Hepatic Expression of the Catalytic Subunit of the Apolipoprotein B mRNA Editing Enzyme (apobec-1) Ameliorates Hypercholesterolemia in LDL Receptor-Deficient Rabbits

Abstract

Apolipoprotein (apo) B48, a protein contained in intestinally derived lipoprotein particles, is synthesized by post-transcriptional editing of apoB100 mRNA. This reaction is mediated by an enzyme complex that includes the catalytic subunit, apobec-1. The liver of most mammals, by contrast, contains only unedited apoB mRNA and secretes apoB100, the major protein component of plasma low-density lipoprotein (LDL).

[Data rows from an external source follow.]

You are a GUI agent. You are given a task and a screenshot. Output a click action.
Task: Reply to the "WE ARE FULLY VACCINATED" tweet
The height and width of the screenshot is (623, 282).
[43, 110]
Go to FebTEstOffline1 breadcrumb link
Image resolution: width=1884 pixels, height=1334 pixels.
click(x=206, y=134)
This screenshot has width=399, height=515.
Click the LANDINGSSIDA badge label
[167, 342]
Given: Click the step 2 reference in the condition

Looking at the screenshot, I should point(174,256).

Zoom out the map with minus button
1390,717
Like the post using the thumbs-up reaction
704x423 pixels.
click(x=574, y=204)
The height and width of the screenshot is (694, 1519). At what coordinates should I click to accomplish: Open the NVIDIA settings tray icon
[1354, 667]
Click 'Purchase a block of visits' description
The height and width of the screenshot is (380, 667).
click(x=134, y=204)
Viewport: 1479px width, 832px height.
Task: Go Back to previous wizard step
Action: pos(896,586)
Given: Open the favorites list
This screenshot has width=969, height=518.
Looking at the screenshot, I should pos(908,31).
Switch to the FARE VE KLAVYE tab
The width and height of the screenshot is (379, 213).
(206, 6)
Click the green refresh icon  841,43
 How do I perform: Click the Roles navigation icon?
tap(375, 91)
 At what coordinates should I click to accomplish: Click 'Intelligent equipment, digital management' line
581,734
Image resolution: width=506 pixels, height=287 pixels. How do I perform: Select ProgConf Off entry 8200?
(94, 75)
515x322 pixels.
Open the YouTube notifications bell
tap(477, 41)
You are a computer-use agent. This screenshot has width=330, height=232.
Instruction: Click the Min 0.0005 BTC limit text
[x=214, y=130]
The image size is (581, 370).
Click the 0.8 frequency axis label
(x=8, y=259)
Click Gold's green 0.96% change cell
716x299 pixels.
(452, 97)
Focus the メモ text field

Because rabbits, like humans, fail to edit hepatic apoB100 mRNA, we introduced a recombinant adenovirus encoding apobec-1 into the livers of LDL receptor-defective rabbits to determine the impact on lipoprotein metabolism of hepatic apoB48 secretion. Transgene expression was mainly confined to the liver and was sustained for up to 3 weeks following virus administration, as evidenced by the presence of apobec-1 mRNA and the ability of hepatic S100 extracts to edit a synthetic apoB RNA template in vitro. The transient induction of hepatic apoB mRNA editing accompanied alterations in very-low-density lipoprotein (VLDL) size, the presence of apoB48 in fractions spanning the VLDL and LDL range, and modest reductions in total plasma cholesterol levels. Recombinant adenovirus is a useful tool not only for gene therapy, but also for elucidating in vivo functions of recently cloned genes. apobec-1 is the catalytic subunit of the enzyme complex responsible for synthesis of apoB48 mRNA by post-transcriptional editing of the apolipoprotein B100 (apoB100) mRNA. In rabbits and humans, unlike mice, the liver normally produces only apoB100 mRNA. A recombinant adenovirus encoding apobec-1 was generated to determine whether apobec-1 expression in rabbit liver would be sufficient to produce hepatic apoB48, and the effects of lipoprotein levels in a rabbit model of human familial hypercholesterolemia. The resulting expression of apoB48, accompanied by moderate decreases in plasma cholesterol, confirm that hepatic apobec-1 expression confers the ability to edit apoB100 mRNA, and alters lipoprotein profiles in hypercholesterolemic animals.